**TASK INSTRUCTIONS:**
Scan the material below for "checkmark", then return each line that contains it.
───── EXTRACTED INFORMATION ─────
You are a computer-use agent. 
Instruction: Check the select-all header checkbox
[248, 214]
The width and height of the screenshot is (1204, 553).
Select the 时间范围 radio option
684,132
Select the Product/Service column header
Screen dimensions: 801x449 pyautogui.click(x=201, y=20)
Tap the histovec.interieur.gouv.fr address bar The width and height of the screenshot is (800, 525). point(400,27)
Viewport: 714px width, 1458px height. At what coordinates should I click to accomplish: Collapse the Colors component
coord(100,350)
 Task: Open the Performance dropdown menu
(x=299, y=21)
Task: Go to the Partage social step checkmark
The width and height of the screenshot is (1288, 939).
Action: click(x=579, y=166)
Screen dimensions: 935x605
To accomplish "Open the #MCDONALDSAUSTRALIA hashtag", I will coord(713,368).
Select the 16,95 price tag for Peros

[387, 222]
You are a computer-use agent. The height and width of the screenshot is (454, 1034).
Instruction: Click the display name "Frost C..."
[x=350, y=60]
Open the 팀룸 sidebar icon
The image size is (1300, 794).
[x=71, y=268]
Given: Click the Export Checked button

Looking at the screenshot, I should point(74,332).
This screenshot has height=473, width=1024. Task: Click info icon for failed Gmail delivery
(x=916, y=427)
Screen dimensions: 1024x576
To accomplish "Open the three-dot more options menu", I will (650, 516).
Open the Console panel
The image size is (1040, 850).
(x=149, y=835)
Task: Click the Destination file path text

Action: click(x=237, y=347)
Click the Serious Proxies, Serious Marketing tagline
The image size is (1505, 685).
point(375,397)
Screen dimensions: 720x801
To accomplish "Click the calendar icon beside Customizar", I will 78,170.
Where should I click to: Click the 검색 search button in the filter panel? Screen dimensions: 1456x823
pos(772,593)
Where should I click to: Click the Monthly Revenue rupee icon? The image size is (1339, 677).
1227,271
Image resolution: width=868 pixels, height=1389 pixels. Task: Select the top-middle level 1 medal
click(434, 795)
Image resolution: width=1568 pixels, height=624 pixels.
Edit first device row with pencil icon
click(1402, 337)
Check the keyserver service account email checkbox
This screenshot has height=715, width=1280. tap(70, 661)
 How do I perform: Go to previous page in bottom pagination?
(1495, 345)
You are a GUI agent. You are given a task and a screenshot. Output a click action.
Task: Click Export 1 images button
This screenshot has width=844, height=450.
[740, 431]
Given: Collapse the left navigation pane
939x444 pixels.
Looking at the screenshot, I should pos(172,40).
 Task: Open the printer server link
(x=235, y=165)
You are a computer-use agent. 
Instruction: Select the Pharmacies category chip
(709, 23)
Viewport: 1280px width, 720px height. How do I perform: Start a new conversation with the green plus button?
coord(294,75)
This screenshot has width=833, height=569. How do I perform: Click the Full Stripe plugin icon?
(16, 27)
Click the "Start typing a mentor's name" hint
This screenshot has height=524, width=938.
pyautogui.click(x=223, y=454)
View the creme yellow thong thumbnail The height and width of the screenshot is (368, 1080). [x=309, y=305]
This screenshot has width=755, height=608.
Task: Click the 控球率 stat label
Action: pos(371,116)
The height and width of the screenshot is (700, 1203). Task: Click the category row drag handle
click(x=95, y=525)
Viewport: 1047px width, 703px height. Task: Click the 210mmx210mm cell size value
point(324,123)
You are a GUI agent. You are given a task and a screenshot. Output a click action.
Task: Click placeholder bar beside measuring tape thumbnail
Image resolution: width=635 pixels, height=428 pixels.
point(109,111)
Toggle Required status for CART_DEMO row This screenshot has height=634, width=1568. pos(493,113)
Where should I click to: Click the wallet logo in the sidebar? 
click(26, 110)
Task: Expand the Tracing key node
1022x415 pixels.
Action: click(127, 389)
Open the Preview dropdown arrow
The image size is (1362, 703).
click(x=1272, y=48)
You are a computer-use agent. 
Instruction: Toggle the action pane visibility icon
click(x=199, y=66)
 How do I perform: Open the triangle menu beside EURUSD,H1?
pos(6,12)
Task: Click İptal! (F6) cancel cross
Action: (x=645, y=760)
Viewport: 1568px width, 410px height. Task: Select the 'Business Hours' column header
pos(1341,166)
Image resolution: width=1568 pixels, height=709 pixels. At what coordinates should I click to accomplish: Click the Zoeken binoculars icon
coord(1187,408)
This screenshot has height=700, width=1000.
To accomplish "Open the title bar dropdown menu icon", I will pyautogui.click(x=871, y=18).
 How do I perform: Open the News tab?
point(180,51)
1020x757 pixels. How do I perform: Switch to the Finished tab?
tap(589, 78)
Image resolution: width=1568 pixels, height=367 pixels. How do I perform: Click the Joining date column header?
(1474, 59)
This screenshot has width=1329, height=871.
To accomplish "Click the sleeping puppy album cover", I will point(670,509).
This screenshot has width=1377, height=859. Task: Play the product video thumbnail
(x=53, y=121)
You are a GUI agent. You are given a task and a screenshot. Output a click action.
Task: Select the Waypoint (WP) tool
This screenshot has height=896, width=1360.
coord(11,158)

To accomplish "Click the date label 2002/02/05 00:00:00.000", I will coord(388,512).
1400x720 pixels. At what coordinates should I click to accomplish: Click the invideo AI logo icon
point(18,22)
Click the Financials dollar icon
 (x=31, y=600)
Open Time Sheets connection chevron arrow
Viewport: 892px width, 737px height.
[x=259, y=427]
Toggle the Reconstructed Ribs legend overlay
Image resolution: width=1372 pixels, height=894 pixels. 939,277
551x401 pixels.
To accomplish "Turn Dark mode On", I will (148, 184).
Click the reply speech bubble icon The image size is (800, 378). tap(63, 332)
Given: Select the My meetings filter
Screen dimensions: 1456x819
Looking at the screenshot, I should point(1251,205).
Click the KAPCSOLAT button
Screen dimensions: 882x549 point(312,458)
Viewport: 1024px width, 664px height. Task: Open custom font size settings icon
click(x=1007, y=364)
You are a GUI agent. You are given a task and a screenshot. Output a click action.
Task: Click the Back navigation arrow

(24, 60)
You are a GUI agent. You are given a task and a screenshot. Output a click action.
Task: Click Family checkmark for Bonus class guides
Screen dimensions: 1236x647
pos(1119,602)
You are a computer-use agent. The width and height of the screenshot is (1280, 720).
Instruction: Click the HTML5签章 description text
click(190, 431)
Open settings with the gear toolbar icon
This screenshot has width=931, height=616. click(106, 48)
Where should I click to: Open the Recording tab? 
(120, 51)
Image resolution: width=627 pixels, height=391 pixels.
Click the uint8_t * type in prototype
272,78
─────
**WRITTEN SOLUTION:**
Task: Go to the Partage social step checkmark
Task: Click Family checkmark for Bonus class guides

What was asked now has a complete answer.